Which doesn't mean art should have societal or (administrotor forbid) political significance, or that craft should be considered so irrelevant as is the sad fashion nowadays. But: you know, it's an evolving thing. Documenta may not show anything that inspires you, fashion in art as anywhere may seem like a bitch, fashion is ridiculous, fashion is everywhere; you're an artist, you try to develop something true, everybody else just wants to see the latest thing. Bleh. But: this esthetic discourse is an evolving thing, and it will swing around to a different viewpoint like e.g. yours in a while, and then that will be fashion. What's to be done about it?
You paint, Miguel writes, I dance; we all hope some people come watch and read our work and they'll enjoy it. And they will.

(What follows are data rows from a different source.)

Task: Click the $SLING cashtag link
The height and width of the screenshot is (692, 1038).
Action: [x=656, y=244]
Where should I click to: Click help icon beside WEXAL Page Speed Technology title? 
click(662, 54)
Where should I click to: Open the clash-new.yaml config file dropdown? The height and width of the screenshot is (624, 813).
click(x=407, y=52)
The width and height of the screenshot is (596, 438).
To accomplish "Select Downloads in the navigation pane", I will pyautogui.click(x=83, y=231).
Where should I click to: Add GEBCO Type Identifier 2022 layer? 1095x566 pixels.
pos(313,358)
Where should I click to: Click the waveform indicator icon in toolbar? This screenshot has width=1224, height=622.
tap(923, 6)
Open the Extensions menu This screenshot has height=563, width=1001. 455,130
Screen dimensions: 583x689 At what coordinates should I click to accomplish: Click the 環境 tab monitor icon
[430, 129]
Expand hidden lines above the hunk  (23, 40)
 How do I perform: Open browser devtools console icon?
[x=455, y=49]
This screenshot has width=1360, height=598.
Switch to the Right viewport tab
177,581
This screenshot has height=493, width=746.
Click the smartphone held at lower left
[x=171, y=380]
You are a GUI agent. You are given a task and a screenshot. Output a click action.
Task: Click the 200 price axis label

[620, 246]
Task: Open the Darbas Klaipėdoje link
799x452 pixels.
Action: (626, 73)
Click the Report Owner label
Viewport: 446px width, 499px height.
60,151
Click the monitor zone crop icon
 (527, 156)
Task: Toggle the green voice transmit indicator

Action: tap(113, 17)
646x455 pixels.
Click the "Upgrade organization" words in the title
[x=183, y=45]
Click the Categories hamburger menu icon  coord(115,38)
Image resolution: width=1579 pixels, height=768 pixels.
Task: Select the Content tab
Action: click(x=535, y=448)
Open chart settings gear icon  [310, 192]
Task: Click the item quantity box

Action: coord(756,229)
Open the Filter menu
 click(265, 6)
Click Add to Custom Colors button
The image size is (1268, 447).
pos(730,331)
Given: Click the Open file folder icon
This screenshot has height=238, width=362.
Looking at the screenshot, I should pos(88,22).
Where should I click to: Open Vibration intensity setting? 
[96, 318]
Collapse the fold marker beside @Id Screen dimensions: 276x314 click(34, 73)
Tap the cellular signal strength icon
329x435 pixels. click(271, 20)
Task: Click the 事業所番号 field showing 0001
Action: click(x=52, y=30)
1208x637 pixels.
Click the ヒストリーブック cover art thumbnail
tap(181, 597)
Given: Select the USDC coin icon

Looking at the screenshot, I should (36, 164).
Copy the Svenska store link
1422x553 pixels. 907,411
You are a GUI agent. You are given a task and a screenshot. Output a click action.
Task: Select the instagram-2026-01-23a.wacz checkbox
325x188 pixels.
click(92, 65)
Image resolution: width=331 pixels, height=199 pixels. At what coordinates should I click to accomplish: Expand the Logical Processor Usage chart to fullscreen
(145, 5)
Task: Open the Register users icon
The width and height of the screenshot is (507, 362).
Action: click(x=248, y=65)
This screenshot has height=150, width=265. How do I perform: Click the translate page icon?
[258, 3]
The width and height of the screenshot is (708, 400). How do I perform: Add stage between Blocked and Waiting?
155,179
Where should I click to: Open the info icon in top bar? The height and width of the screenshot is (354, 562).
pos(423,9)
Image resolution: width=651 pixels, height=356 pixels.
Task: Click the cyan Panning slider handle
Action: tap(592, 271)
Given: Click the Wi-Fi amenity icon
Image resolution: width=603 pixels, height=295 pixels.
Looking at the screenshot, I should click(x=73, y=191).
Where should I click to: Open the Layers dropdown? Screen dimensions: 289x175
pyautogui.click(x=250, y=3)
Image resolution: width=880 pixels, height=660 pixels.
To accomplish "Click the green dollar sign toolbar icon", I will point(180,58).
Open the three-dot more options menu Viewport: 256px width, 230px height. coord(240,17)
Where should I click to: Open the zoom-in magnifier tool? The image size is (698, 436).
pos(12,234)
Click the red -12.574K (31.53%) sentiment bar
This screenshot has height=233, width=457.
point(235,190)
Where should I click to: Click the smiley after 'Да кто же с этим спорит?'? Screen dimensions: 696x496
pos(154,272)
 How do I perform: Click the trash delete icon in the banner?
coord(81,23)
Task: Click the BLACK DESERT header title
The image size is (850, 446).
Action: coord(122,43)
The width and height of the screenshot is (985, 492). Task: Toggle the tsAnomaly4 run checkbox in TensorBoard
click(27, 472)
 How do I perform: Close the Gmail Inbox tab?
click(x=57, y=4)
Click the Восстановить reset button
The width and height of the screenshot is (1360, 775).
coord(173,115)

Disclaimer (hopefully superfluous): this wasn't meant as a rebuttal to any of the views you expressed there, Evan. Mine are as always in a state of evolution, and I took the fact that your vitriolic indictment of pomo glibness got my goat as a challenge to develop them some more, by writing them out.
posted by disso at 3:29 AM on February 13, 2002


j.edwards: some forms of art may have died, others may have mutated beyond recognition (e.g. opera into videoclip. Crass maybe, but plausible, to me anyway); and it's awful to live in a place where you can't find the sustenance you need.
I found that in order to see a continuity of art from 19th to 21st century I have to redefine it: art is not anymore exclusively what you learn in academies by studying the classics, as it was in 19th century fashion (although great artists still follow that route); it makes more sense to me to call all that stuff "art" that people put into their senses because it nourishes their sensibilities, satisfies a mental need, is enjoyable in all kinds of different ways which are not dependent on physical necessities. Yes, that's a very slidy scale, and a very slippery slope. But I'm still able to feel what I need in my own creating or enjoying art; this definition, while being inclusive (maybe too inclusive for those who'd prefer some frigging standards to adhere to, don't "they" ever get enough of that old "Anything Goes"? sheesh...) doesn't force me to be inclusive myself, I'll still have my own set of values and predilections about what art should do for me, and a willingness to let myself be surprised, as well.
What I like especially is that it disposes me to better understand and from time to time thoroughly enjoy a plethora of other styles, genres, fashions, subcultures and hypes which would otherwise have stayed outside of my perspective because I didn't have the ability to see them as something which can be art, and thus enjoyable, to someone.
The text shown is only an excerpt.